Mr Spencer also appeared at Auburn University using the same strategy – in a room booked under another name – and when the university tried to stop him, a judge granted Mr Spencer an injunction, in effect meaning that the talk would go ahead.
If hate speech is at record levels, so is this reflex by universities to ban provocative speakers, said Robert Shibley, executive director of the Foundation for Individual Rights in Education, a nonpartisan organisation that defends free expression.
“This is as bad as I’ve seen it,” Mr Shibley said.
Like Dr Pelton, Mr Shibley suggested that white supremacists see universities as places where they can generate publicity for their positions. Much of the white-supremacist activity at US universities has come from outside organisations such as American Vanguard and the group Identity Evropa, dedicated to preserving “white European culture”.
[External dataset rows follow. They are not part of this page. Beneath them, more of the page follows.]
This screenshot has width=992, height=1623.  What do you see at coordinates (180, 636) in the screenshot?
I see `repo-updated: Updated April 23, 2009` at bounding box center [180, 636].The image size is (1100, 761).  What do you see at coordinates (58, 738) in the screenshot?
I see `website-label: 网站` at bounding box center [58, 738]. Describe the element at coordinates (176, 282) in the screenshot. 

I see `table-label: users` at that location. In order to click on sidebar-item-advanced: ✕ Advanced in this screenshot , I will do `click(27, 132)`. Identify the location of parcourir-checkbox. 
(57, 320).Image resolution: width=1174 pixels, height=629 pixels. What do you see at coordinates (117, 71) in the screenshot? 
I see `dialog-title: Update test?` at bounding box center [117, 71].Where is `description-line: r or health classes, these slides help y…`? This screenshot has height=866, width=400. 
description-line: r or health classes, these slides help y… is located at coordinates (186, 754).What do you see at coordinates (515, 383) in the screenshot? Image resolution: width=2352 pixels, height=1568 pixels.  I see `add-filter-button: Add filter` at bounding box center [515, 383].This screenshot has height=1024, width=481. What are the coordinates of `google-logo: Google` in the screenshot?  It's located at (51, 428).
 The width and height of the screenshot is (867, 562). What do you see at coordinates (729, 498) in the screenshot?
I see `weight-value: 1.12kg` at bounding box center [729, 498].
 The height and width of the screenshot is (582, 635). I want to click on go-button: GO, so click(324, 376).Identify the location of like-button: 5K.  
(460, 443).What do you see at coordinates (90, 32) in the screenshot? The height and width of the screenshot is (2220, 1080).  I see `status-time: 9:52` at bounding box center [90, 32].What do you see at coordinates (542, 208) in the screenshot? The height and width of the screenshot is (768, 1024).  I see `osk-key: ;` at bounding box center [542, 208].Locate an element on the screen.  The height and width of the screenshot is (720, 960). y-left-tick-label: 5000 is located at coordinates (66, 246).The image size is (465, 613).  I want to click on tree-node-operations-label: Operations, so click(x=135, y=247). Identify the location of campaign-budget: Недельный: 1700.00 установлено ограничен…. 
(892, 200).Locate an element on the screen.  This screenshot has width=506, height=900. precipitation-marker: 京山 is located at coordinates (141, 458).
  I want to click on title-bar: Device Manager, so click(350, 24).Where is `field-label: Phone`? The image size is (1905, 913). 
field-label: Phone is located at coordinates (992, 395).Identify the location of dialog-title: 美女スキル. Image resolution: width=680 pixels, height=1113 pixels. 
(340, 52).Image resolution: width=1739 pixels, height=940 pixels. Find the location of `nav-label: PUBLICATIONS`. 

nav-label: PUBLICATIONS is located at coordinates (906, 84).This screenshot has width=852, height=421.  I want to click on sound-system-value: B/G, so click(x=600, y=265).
They “know that campuses are places likely to be very hostile to their beliefs, and places where students have and always have had more inclination to engage in activism, and by doing that they can get attention”, Mr Shibley said.
Instead of helping their students to learn to balance opposing views, Mr Shibley added, “a huge number of [universities] are handling this the wrong way”, through what he called “speech-policing”.
There are other ways that universities have been put in corners. When it was disclosed that the head of Identity Evropa was a student at California State University at Stanislaus, angry activists leafleted the campus demanding that he be expelled. They also distributed the telephone numbers of administrators. The university removed the leaflets.
University students are also being enlisted in the fight against extremists. Using grant money from the federal Department of Homeland Security, they are designing social media campaigns to discourage hate.
“We’re trying to get people involved with government in more positive ways,” said Dacia Messing, who studies criminal justice at Metropolitan State University of Denver and is part of a group that won one of these grants. The aim is to “find people on the edge and give them a chance to be heard and talk directly with them about how things aren’t quite so conspiratorial”, she added.
The $10 million-a-year grant programme is continuing under Trump, a department spokesman said, but “is under review”.
At Emerson, said Dr Pelton, the situation is being used as a teachable moment.
“Our job is not to protect to students,” he said. “Our job is to ensure that our students have critical thinking skills that will permit them to engage all ideas with a critical eye.”